Data for the task START
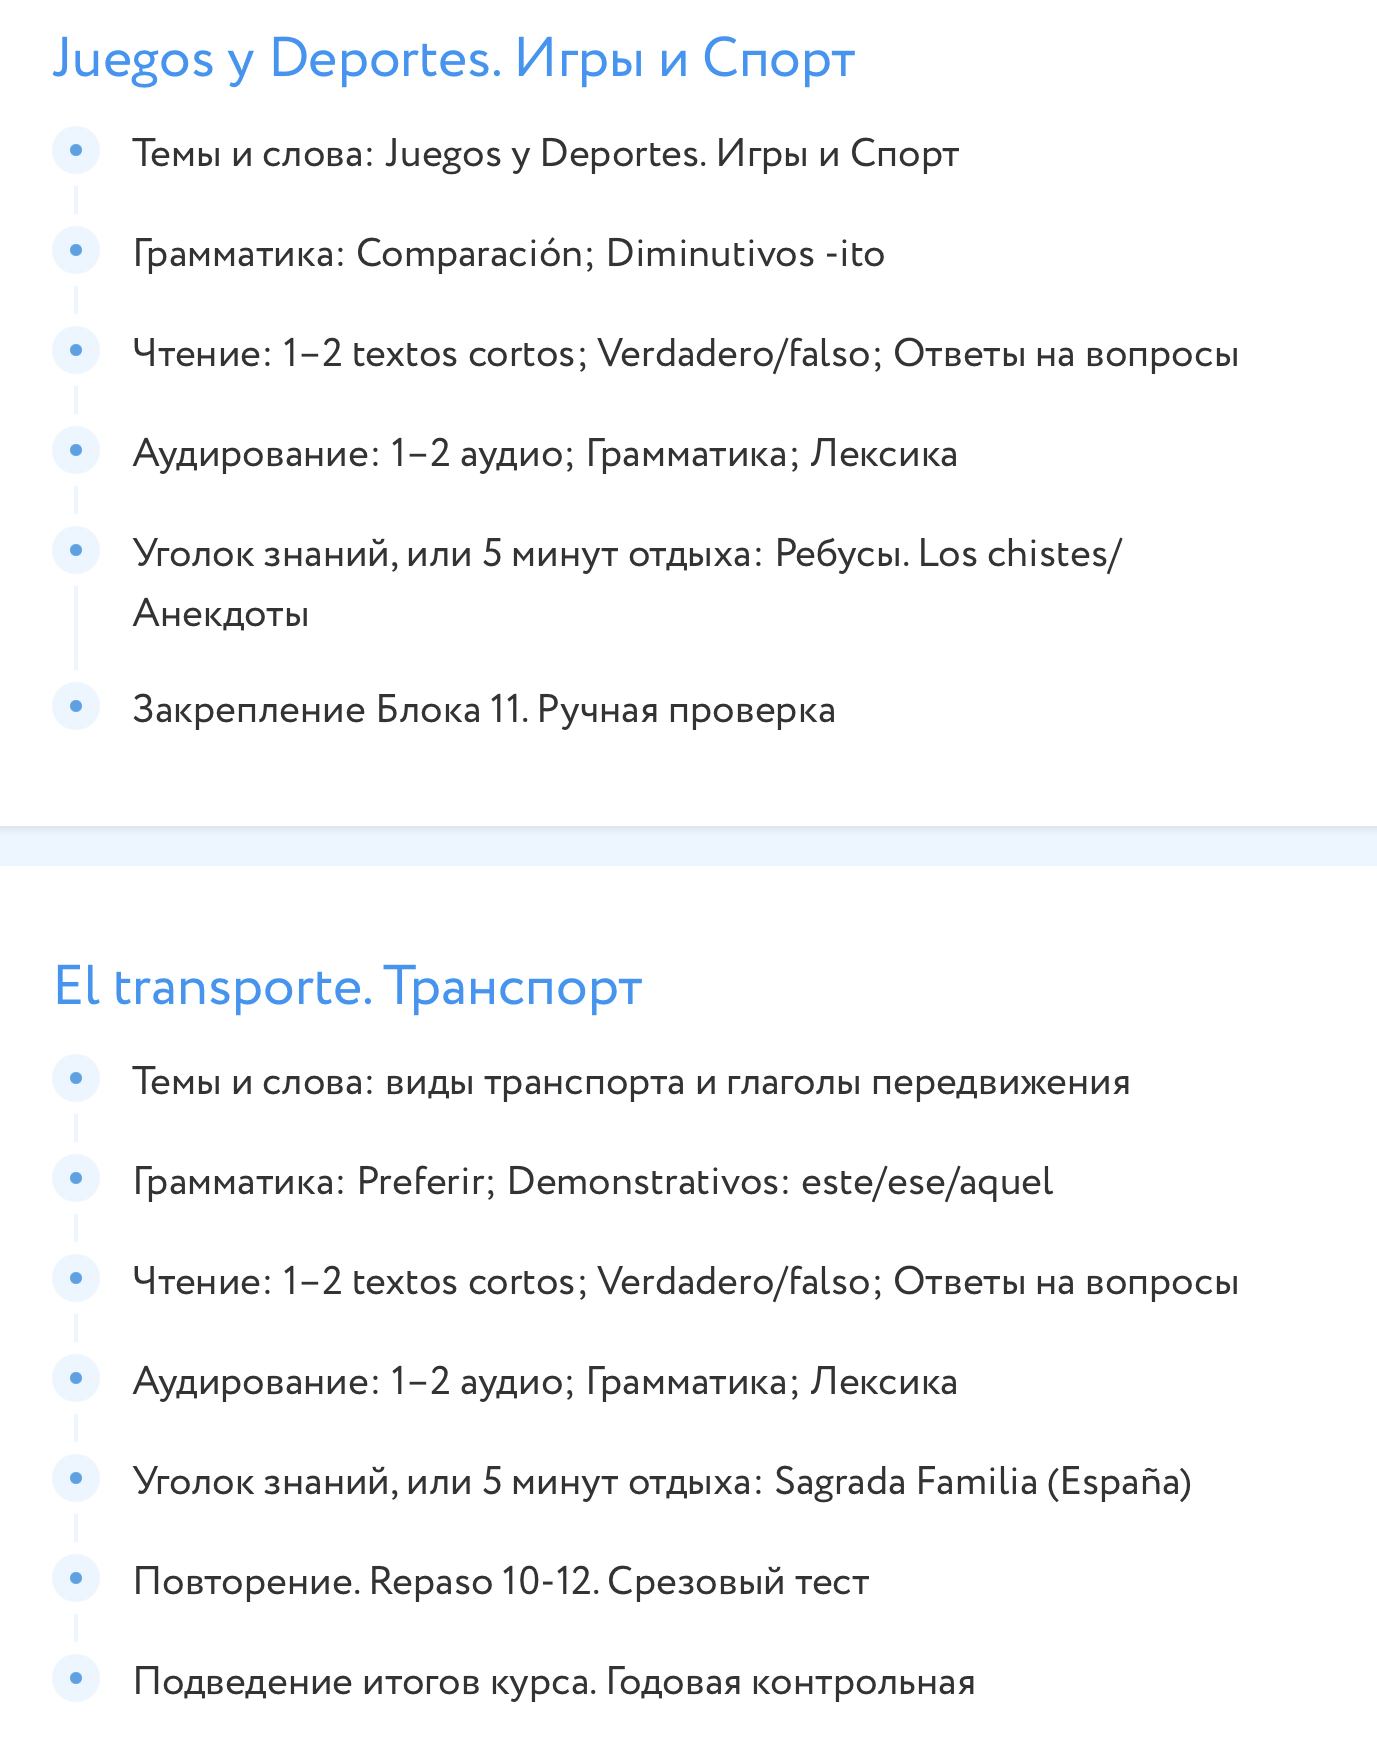
Task: Click the bullet next to Ребусы. Los chistes item
Action: coord(76,550)

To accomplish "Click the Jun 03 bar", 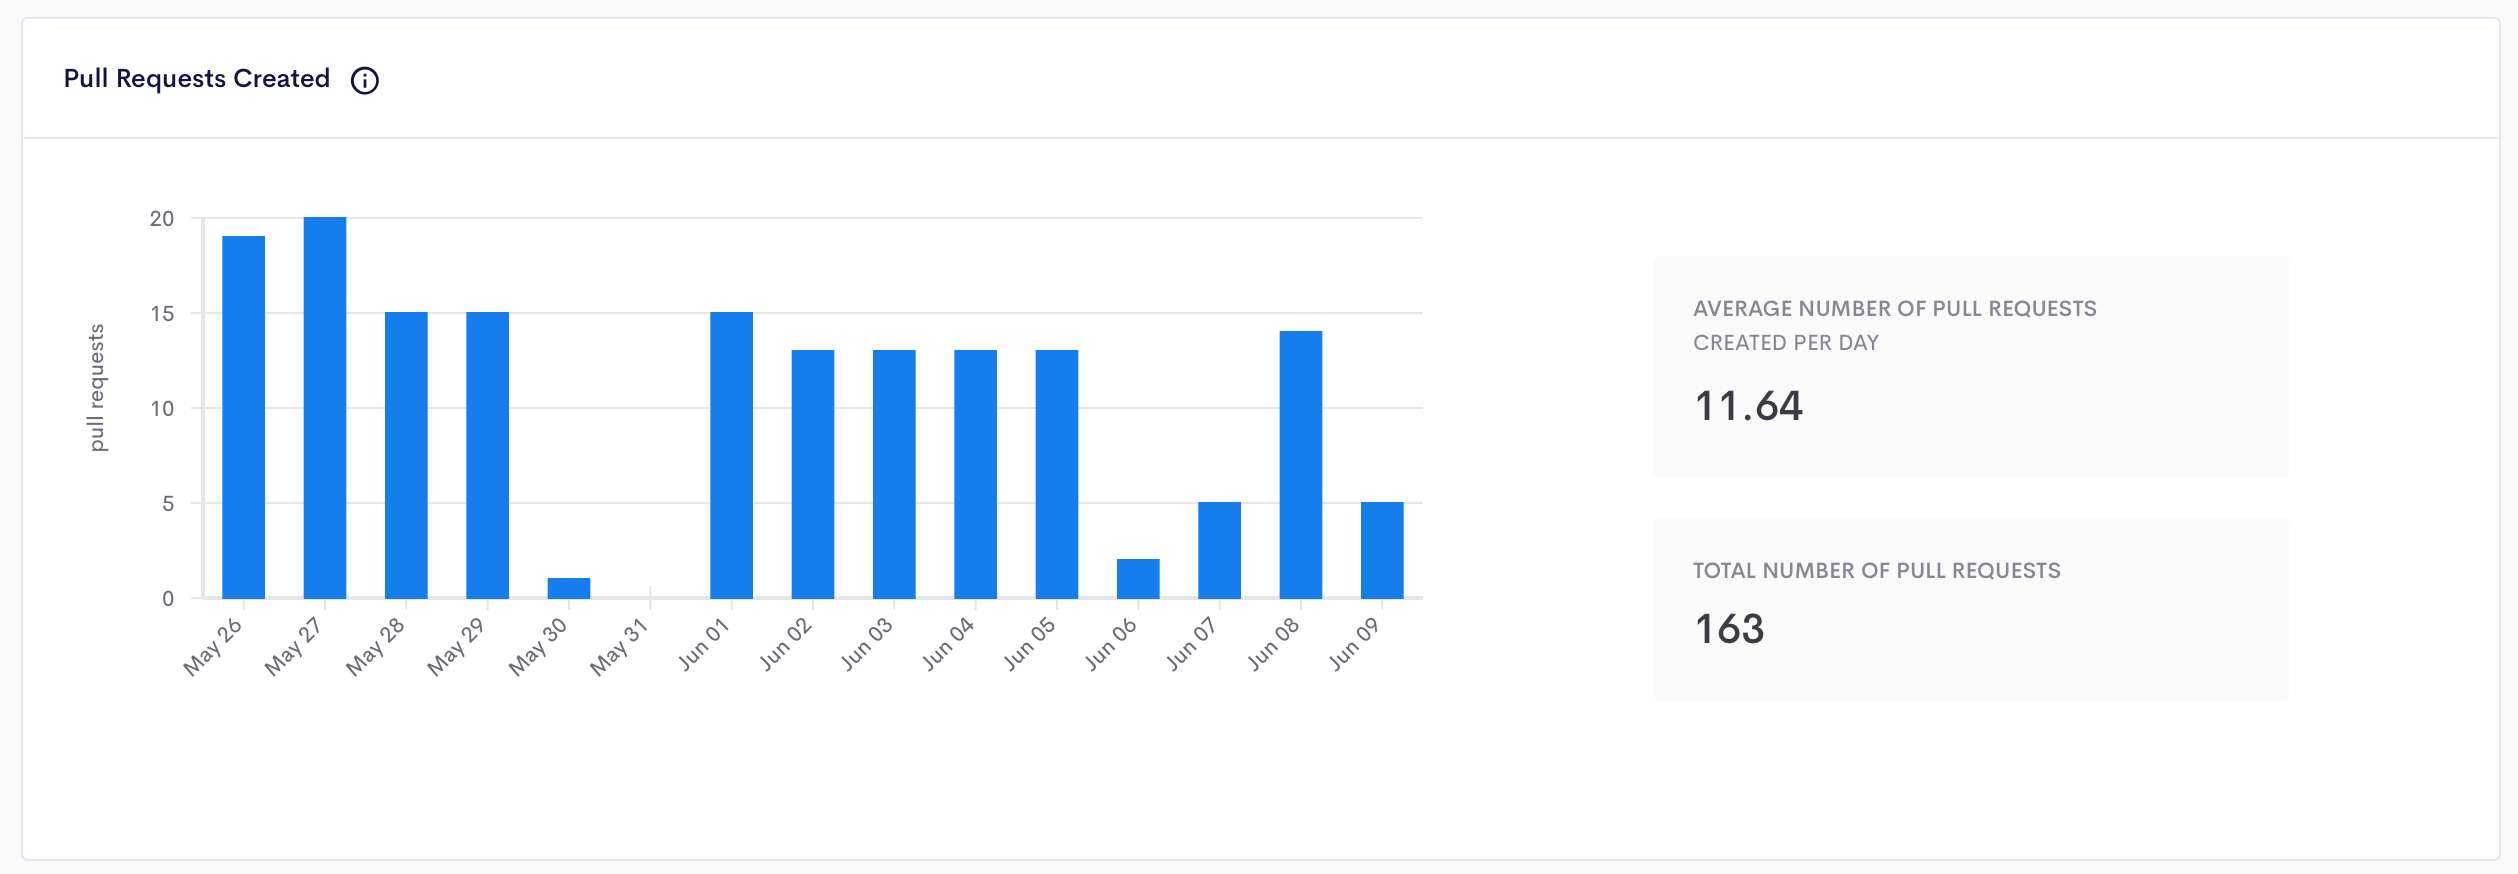I will pyautogui.click(x=894, y=474).
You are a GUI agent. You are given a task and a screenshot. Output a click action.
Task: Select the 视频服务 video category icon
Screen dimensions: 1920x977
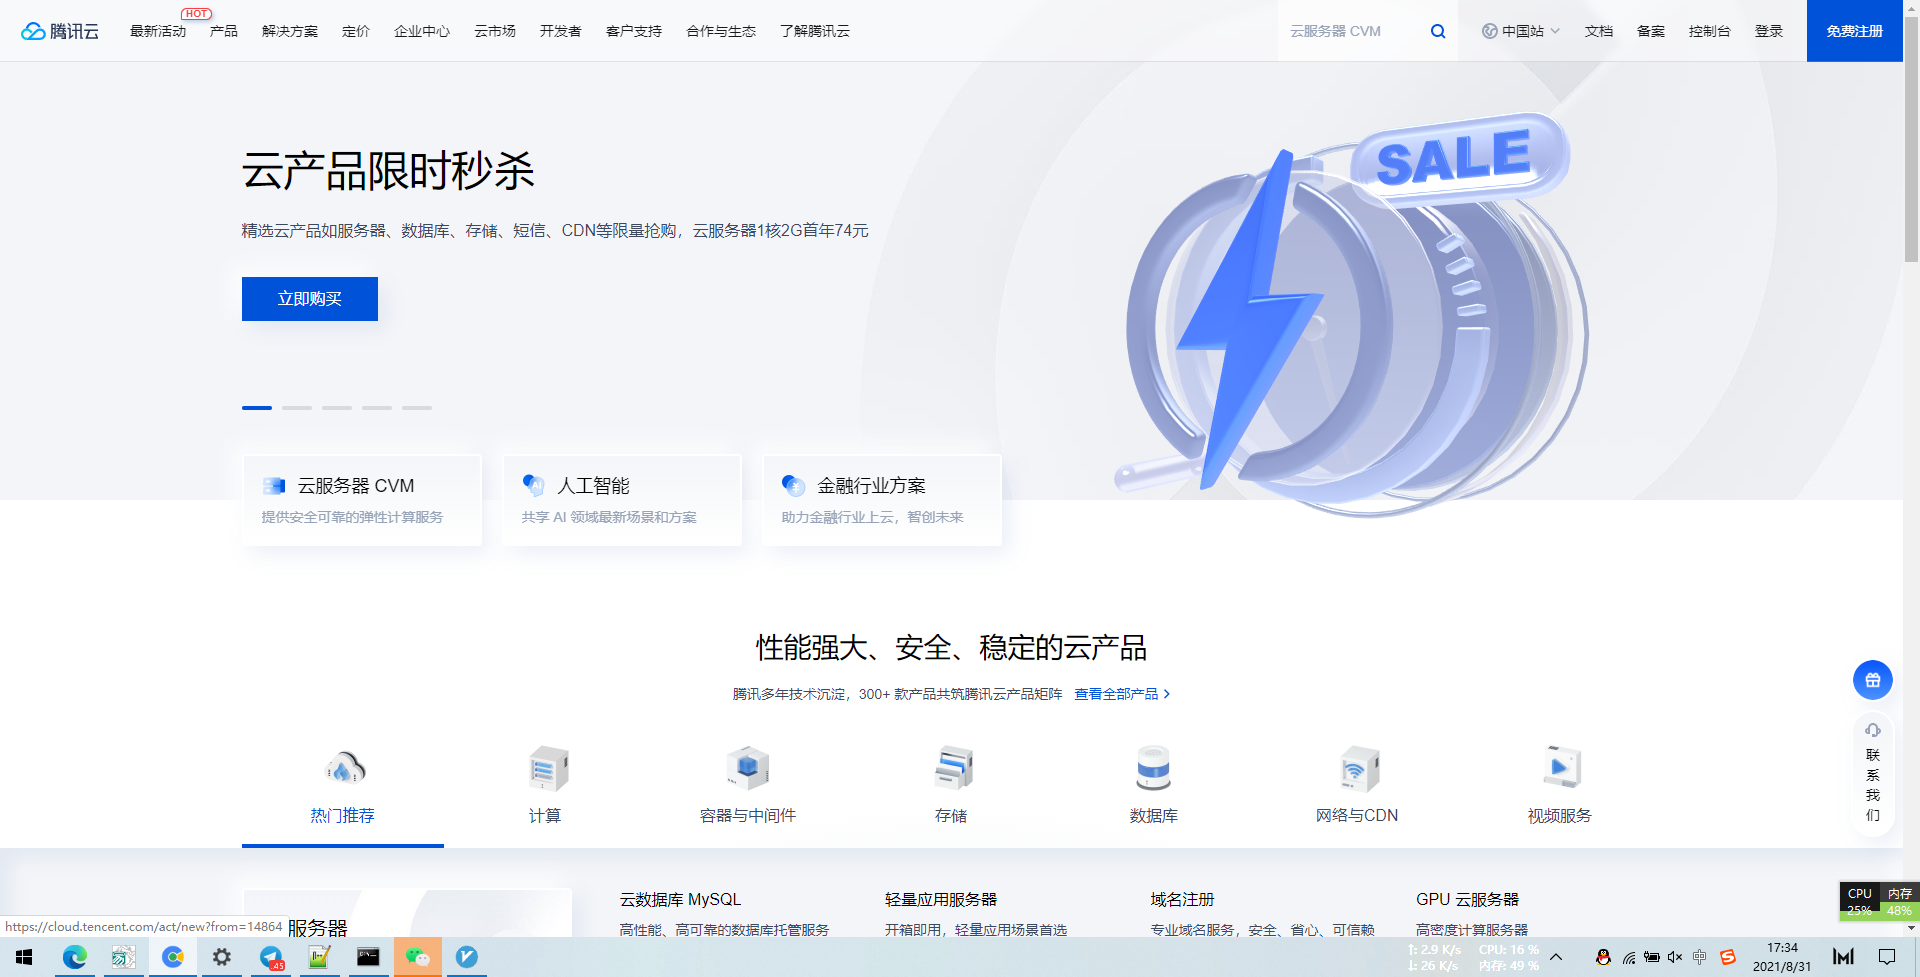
Data for the task END
▶ Task item: In the records above, the lines from the one containing "Task: Select the 视频服务 video category icon" through the last line are to be written out exactly, both ends included and pictures omitted.

▶ Finished task:
Task: Select the 视频服务 video category icon
Screen dimensions: 1920x977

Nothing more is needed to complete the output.